Yağmur'la suskunluğumuzu koruduğumuz iki günün ardından cenaze sabahına iki gündür olduğu gibi aynı evde uyandık.
Bir kere onu evine bırakmayı teklif etmiştim ama başını iki yana sallayarak istemediğini söylemişti.
Evden çıkmadığımızdan üzerinde hâlâ eve sırılsıklam döndüğümüz gün giymesi için ona verdiğim eşofmanlarım duruyordu. Üzerine kocaman gelen ve sadece bana ait olan kıyafetlerin içinde onu görmek beni mutlu etmeliydi biliyordum ama gün geçtikçe beni daha fazla endişelendiriyordu.

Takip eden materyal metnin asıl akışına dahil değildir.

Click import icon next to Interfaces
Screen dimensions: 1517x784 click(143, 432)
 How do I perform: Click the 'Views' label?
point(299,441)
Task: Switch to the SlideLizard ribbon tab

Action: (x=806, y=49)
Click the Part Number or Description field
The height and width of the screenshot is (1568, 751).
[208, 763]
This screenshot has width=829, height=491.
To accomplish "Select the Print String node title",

Çağan mevzusunu konuşmamıştık bile. Telefonuma gelen ve Yağmur'un nasıl olduğunu soran hiçbir mesaja da cevap vermemi istememişti.

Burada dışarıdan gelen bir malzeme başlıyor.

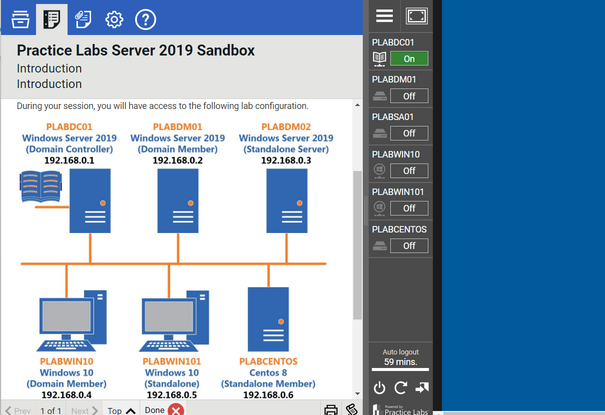Open the lab content guide tab
Screen dimensions: 605x415
tap(50, 18)
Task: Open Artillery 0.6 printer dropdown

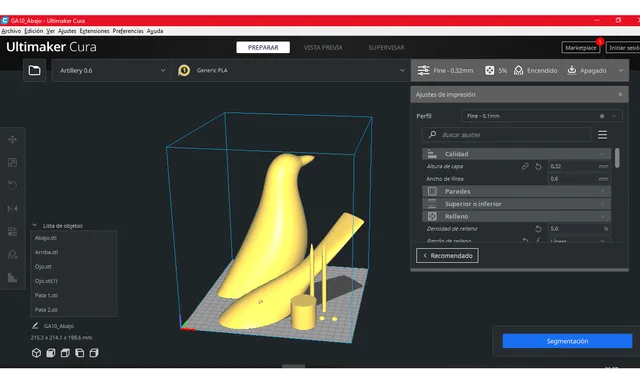Action: (x=111, y=70)
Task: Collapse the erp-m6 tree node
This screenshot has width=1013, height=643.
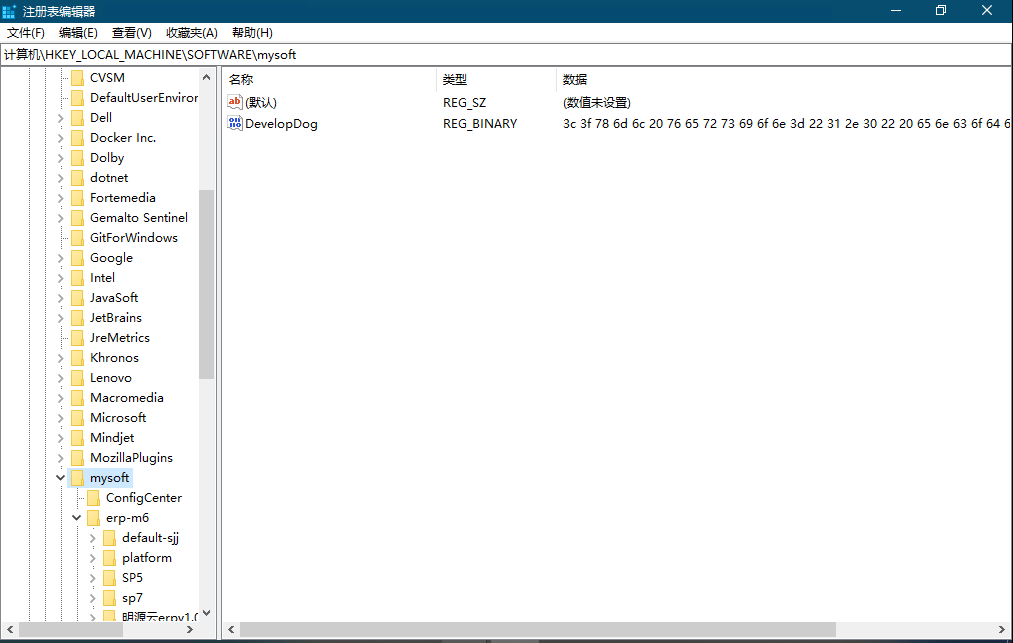Action: click(x=77, y=518)
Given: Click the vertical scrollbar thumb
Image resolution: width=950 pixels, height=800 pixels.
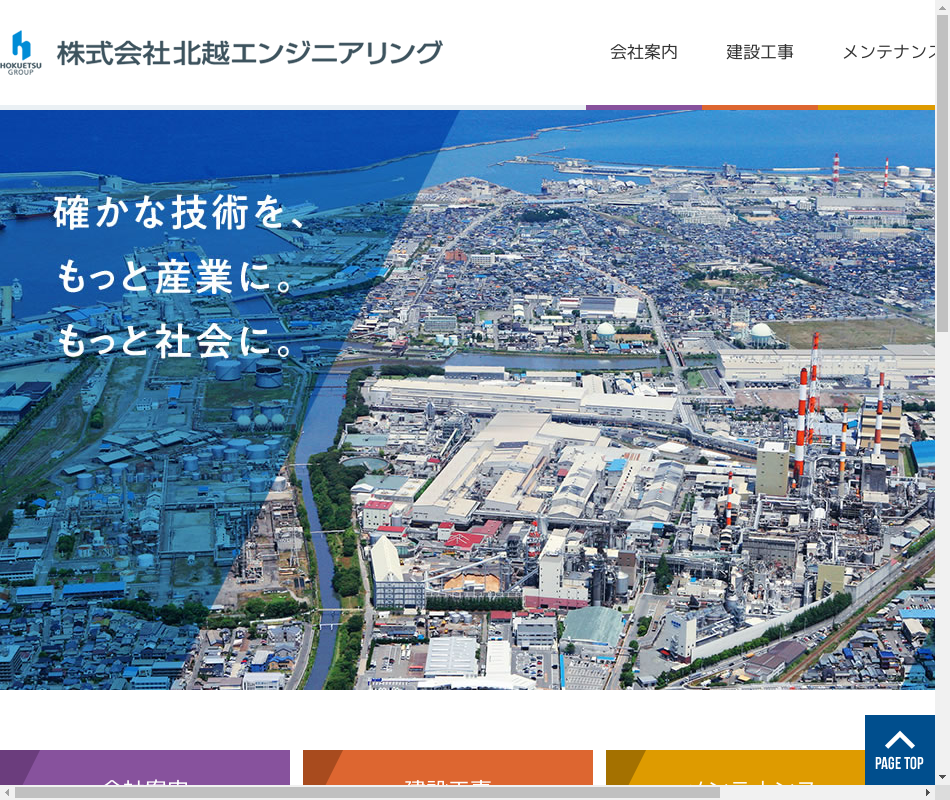Looking at the screenshot, I should click(x=942, y=170).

Sadece ondan gizli Ekin'e cevap vermiş olabilirdim...
Çünkü saygı duyduğum bir insandı ve Yağmur'u ne kadar merak ettiğini tahmin edebiliyordum. Hem sadece iyi olduğunu, benimle kaldığını - asla onu kıskandırma amacım yoktu- ve cenaze hakkında sorduklarını söylemiştim. Bir de babasının nasıl öldüğünü.
Evet her şeyi anlatmıştım kısaca.
Ben hazırlandıktan sonra Yağmur'u uyandırmaya gittim. Amcamın hizmetçisi genelde sabahları çok erken kahvaltıyı hazırlamak ve evi düzenlemek için geliyor, öğleden sonra da diğer bütün işler için geliyordu. Bugün de erken gelmişti belli ki; her yer düzenlenmiş, kahvaltımız hazırlanmıştı.
Misafir odasının kapısını yine iki defa tıklattım. İçeriden " Uyandım." diye bir ses gelmesi için yeterli olmuştu. Önceki günlerde olduğu gibi. Sanki kapının ufacık bir tıkırtısı bile uyanması için yeterli oluyordu. Ama bunun sadece bir odada uyuduğunda olduğunu görmüştüm kucağımda derin uykuya daldığında ses çıkarsam da tepki vermemişti. Kapıdan çıkan sese hassasiyeti yıllardır kendisinde olan bir alışkanlık gibiydi.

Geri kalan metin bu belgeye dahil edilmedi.